High-altitude pseudo satellites, or HAPS, are unmanned air vehicles that can hold a fixed position. They could be airplanes, airships or balloons.
HAPS operate in the stratosphere, closer to Earth than many satellites but further up than drones and conventional aircraft. They offer continuous coverage and flexibility.
How does a HAPS vehicle work?
There are a few options for HAPS vehicles. Balloons are the smallest, most lightweight choice, requiring the least power but offering the least control. Fixed-wing vehicles, more like planes, provide more precision. Airships are larger and more precise. The more extensive a HAPS vehicle gets, the more operational complexity is involved.
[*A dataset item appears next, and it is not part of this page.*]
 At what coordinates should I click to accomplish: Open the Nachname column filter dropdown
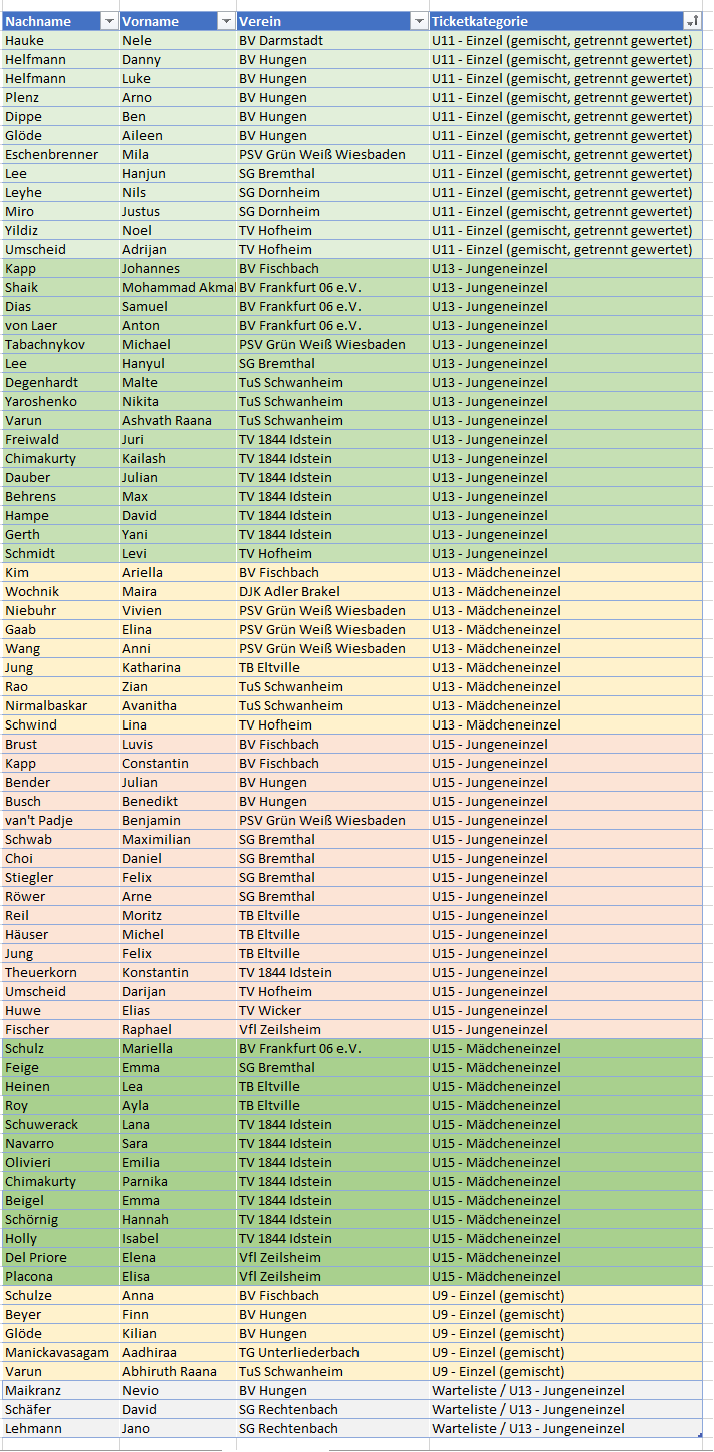[x=109, y=21]
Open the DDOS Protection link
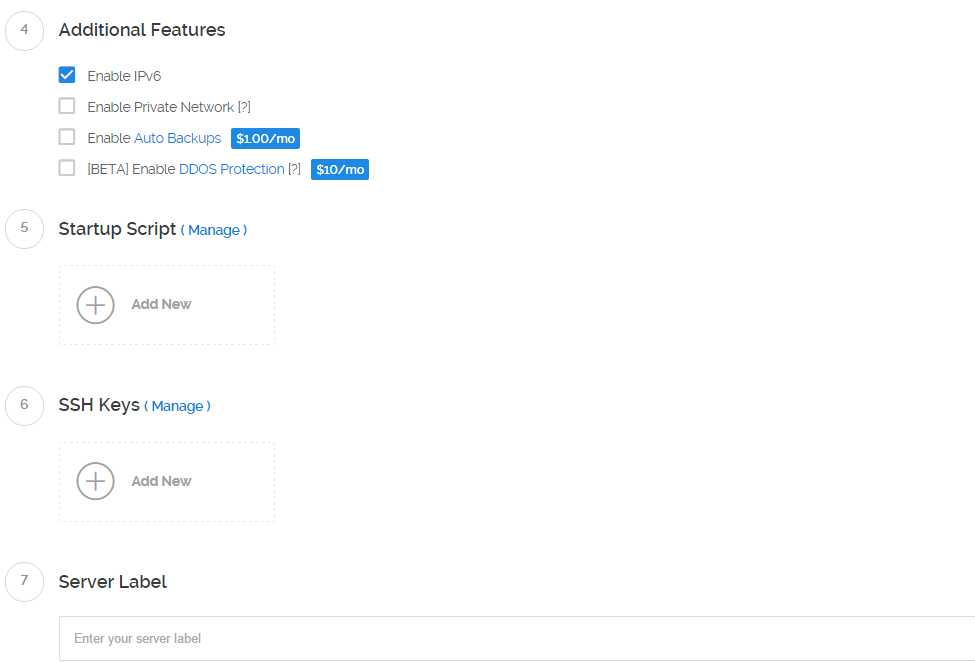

These HAPS vehicles can be categorized in two ways. The lighter-than-air (LTA) HAPS vehicles rely on buoyancy to lift off and stay afloat. Heavier than air (HTA) HAPS are fixed-wing aircraft-type vehicles with a more conventional take-off method.
HAPS fly or float, depending on whether they are free-floating balloons, airships, or powered fixed-wing aircraft. Powered HAPS vehicles may use solar power or onboard energy such as a battery. All HAPS vehicles are controlled from the ground.
How is a HAPS vehicle different from a satellite or an airplane?
HAPS vehicles can be considered the missing link between satellites and airplanes. They are unmanned, like a satellite, but can be controlled to stay in one position, which a satellite cannot do. They can fly continuously for longer extended periods than an airplane.
Unlike a satellite, the HAPS vehicle is typically focused on what is known as a persistent local mission (PDF) — a purpose that extends to a specific area with non-stop needs. And, unlike an airplane, HAPS vehicles are autonomous, except that they can be landed and taken off for maintenance and adjustments.
Are HAPS vehicles safe?
Like any Unmanned Aerial Vehicles (UAV), HAPS vehicles need to be safe. They follow many of the same protocols as human-crewed aircraft, such as sense and avoid capability. Unlike drones and conventional aircraft, HAPS vehicles have the additional benefit of flying higher, making mid-air collisions less likely, thus less dangerous.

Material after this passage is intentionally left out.